All patients who had significant nonvascular findings were consulted with chest disease, endocrinology, urology, and gynecology departments. The decision of all patients, except adnexal mass and renal cell carcinoma, was follow-up. The suggestion of gynecology department for the patient who had adnexal mass was surgery. But severe aortic stenosis created elevated risk for the patient. So, this patient was reevaluated by the heart team and decided to perform TAVR then adnexal surgery to reduce cardiovascular preoperative risk. The patient who had diagnosed renal cell carcinoma was consulted to oncology, and the patient was acknowledged as inoperable and did not have more than one-year survey. So, TAVR procedure was cancelled for this patient.

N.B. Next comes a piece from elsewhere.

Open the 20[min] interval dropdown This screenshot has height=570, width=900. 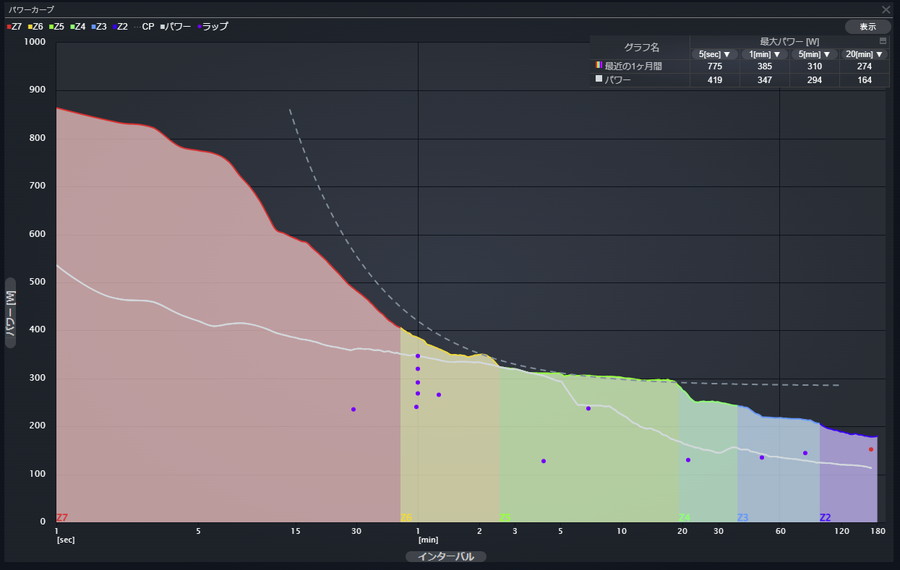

We classified the pleural effusion in 34 patients and lymphadenopathy in 30 patients as a significant finding also. Physicians should not accept all pleural effusions as a result of heart failure and lymphadenopathy as a result of a simple infection. We should not forget these findings could be results of any malignancy as well, especially in this TAVR age group. Incidental findings should be evaluated carefully together with symptoms and signs of the patient, to rule out or diagnose a significant disorder like malignancy. Any diagnosed significant disorder may change the way of therapy, or make TAVR futile for this patient.

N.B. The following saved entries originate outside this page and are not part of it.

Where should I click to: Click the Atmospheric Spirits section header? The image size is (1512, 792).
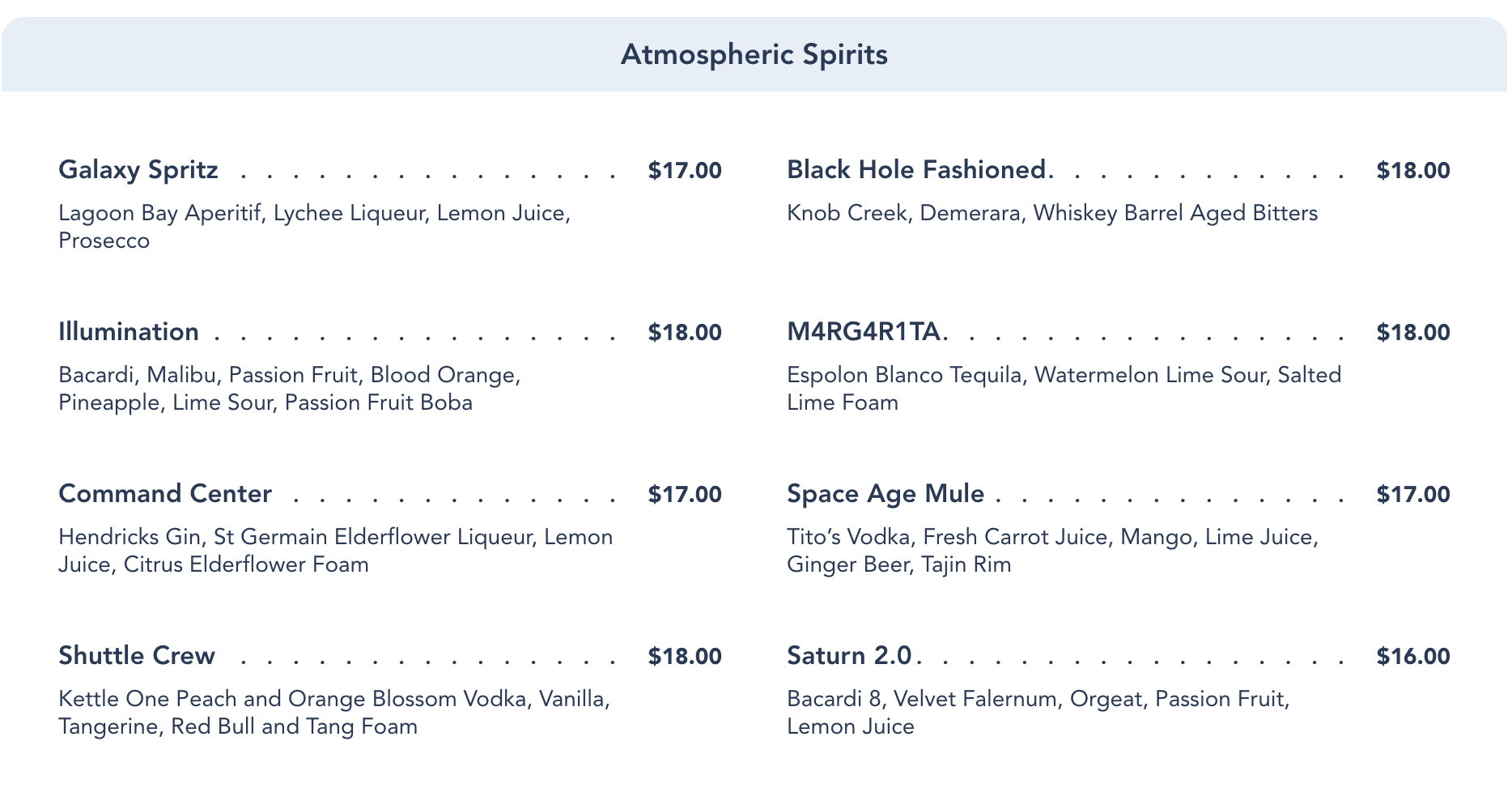coord(754,55)
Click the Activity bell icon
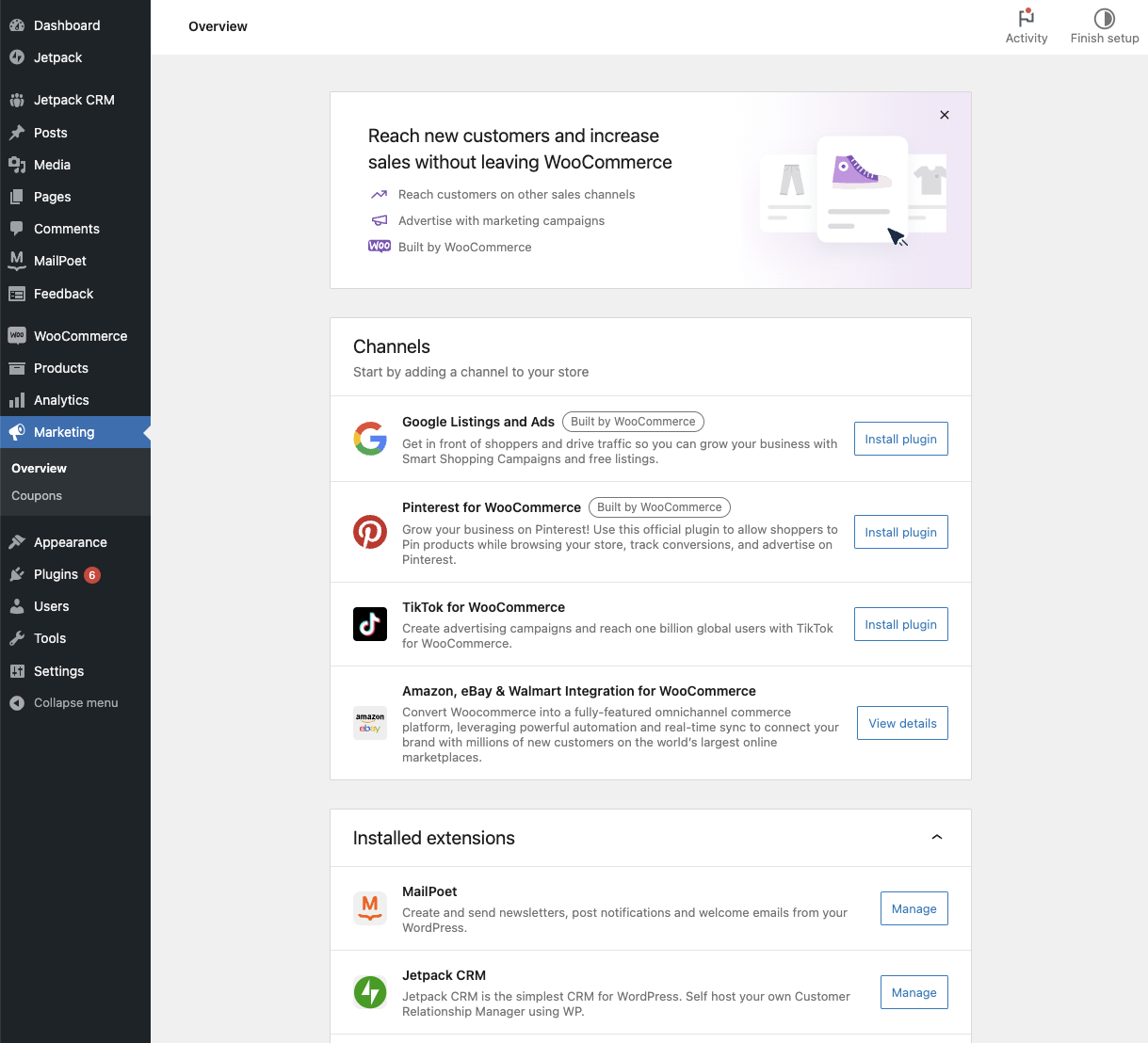Viewport: 1148px width, 1043px height. tap(1027, 19)
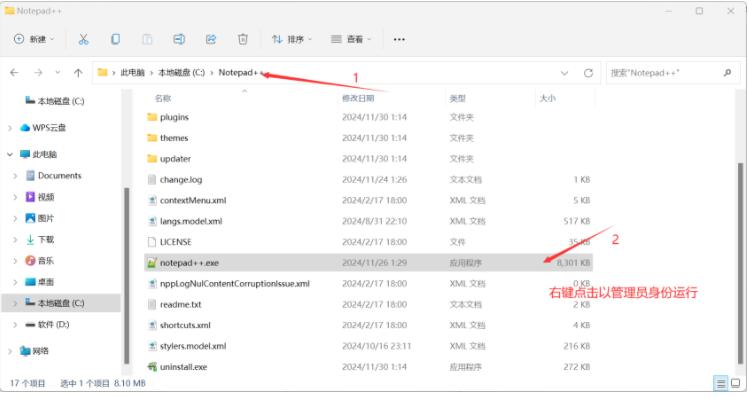
Task: Select 软件 (D:) drive in sidebar
Action: 54,324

In our study, we should emphasize the change of STS-PROM and logistic EuroSCORE after the reassessment of the computed tomography. The mean STS-PROM is 8.38% (range 2.8% to 23%) before reassessment and 9.4% (range 3.6% to 23%) after reassessment in our series. Atherosclerotic heart disease and peripheral artery disease may change these scores and may change the opinion on patients about the surgical risk status. So, we offer that computed tomography findings should not be forgotten while assessing the risk, and if it is necessary, physicians should recalculate these scores with new findings and reevaluate with the heart team.

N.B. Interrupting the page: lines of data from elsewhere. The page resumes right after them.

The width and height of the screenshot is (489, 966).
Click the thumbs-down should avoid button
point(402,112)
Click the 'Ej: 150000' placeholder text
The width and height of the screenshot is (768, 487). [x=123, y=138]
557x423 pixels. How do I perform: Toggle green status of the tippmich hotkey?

At last, our study has some limitations. First of all, this is a retrospective designed study. Secondly, data of the study are from a single center and single country. Population of study is relatively homogenous, and these results could show some variety in different population. Finally, the study population is relatively small. In large scale, similar studies can have more power to show infrequent incidental diagnosis. Despite these limitations, our results are important for emphasizing frequency of incidental diagnosis and importance of preprocedural evaluation of TAVR procedure.

5. Conclusion

Preprocedural evaluation is one of the most important steps in TAVR. Computed tomography imaging provides extensive information not only for procedure planning, access site selection, and valve sizing, but also for new cardiovascular or noncardiovascular diagnosis which could potentially change the management of the patient. Our findings emphasize the crucial role of computed tomography for the preprocedural evaluation of TAVR candidates and support its widespread use in this context.

Data Availability

The data used to support the findings of this study are available from the corresponding author upon request.

Conflicts of Interest

The authors declare that they have no conflicts of interest.